The metaverse is still in the early stages of its life cycle, so it’s completely natural for the general populace to be concerned–and most of these concerns are justified. Let’s take social media as an example. For all its benefits, social media has undoubtedly created serious and widespread problems, especially among the youth. Studies show that problematic social media use (PSMU) in minors can affect emotional regulation, leading to psychological strain and anxiety.
In the metaverse, these problems could be amplified as the interactions are more direct and feel almost physical, despite being on a virtual platform. There are already reports of users being sexually harassed, and this is just one problem among several, at least in the current state of the metaverse.
It’s no secret that social media is addictive, and compulsive usage can negatively affect a person’s mental well-being. Ultimately, the metaverse is an evolution of the internet we’re familiar with, but with far more interactivity. Simply viewing something on a flat screen with the level of interactivity we have today is itself very addictive, and there’s no reason to doubt this will be amplified in the metaverse. It’s entirely possible that the level of immersion could amount to extra hours spent disassociated from real life. Like social media, spending too much time in a virtual world could potentially cause serious mental health issues, especially in youngsters.
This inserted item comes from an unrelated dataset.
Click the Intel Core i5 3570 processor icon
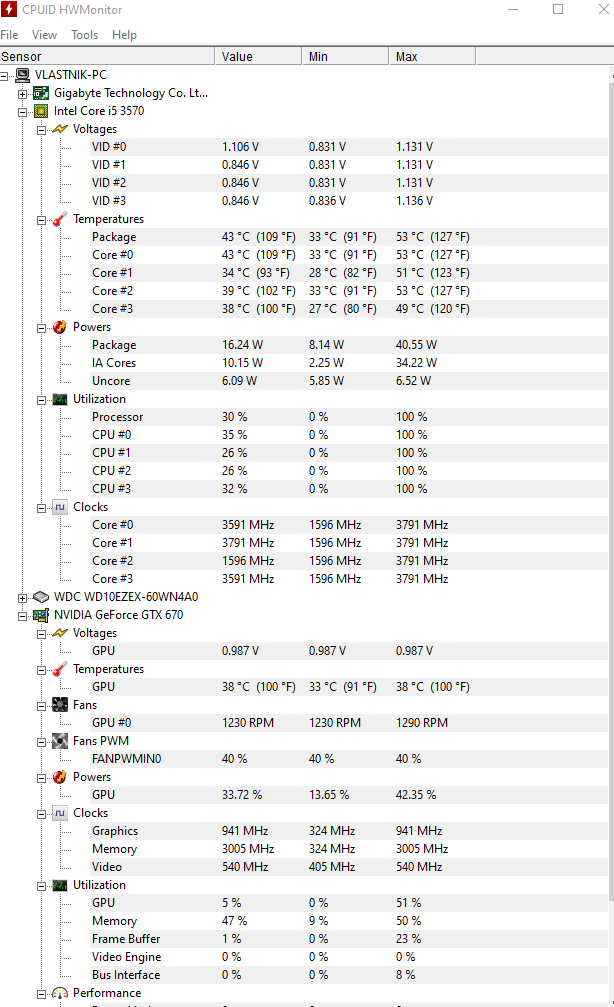(41, 111)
Since the metaverse combines the use of virtual reality (VR), augmented reality (AR), and mixed reality (MR), gestures and speech are the primary means of communication, as opposed to text and images. The physical, real-time nature of the metaverse will make monitoring content a herculean effort, and it will be crucial to ensure a safe and protected environment for any child users entering in. Content moderators will not only have to keep an eye on any content created on the platform, but the behavior of its users as well.
Increased cybersecurity risks and privacy issues
A mere 20 minutes of VR use can generate about 2 million unique data elements relating to your device data, location and most alarmingly, your behavior: how you breathe, talk, and even your pupil dilation. Monitoring the content you upload to the internet is one thing; tracking your biometrics is a whole other problem, and there’s no guarantee your data won’t be misused. The interactivity of the metaverse could enable a threat actor to carry out more convincing social engineering attacks. For example, a hacker could impersonate someone known to the user by using their avatar. Voice changers could also be leveraged to give the attack more credibility. Moreover, transactions on the metaverse involve cryptocurrencies using blockchain, and the unregulated state of blockchain could expose users to more risk.
Cyberbullying and harassment
In the virtual worlds of the metaverse, insulting and offensive messages are replaced by abusive actions. Abusive behaviour in VR is “way, way, way worse” according to Patrick Harris, a lead game designer. This is because virtual reality enables people to enter a digital environment where inappropriate speech and unwanted touches can feel almost like the real thing. Some developers are even working on haptic gloves and haptic vests to heighten the sensory experience—but haptics plus abuse is a terrible combination.
Now, the metaverse isn’t inherently bad or harmful to society. In fact, it might even have the potential to revolutionize education and the workplace and bring people together in a way we’ve never seen before. Its arrival could also push legislators to create laws and regulations to protect the interests of its users.
However, it’s important to be skeptical about any new technology, especially one that might play a huge role in our lives. Remember, the organizations leading the development of the metaverse have poor track records when it comes to protecting privacy and free speech and are likely to prioritize profits over users’ safety like they’ve done in the past. Let’s make sure to hold these companies accountable and not give too much of ourselves away, because the last thing we need is another tech giant watching our every move.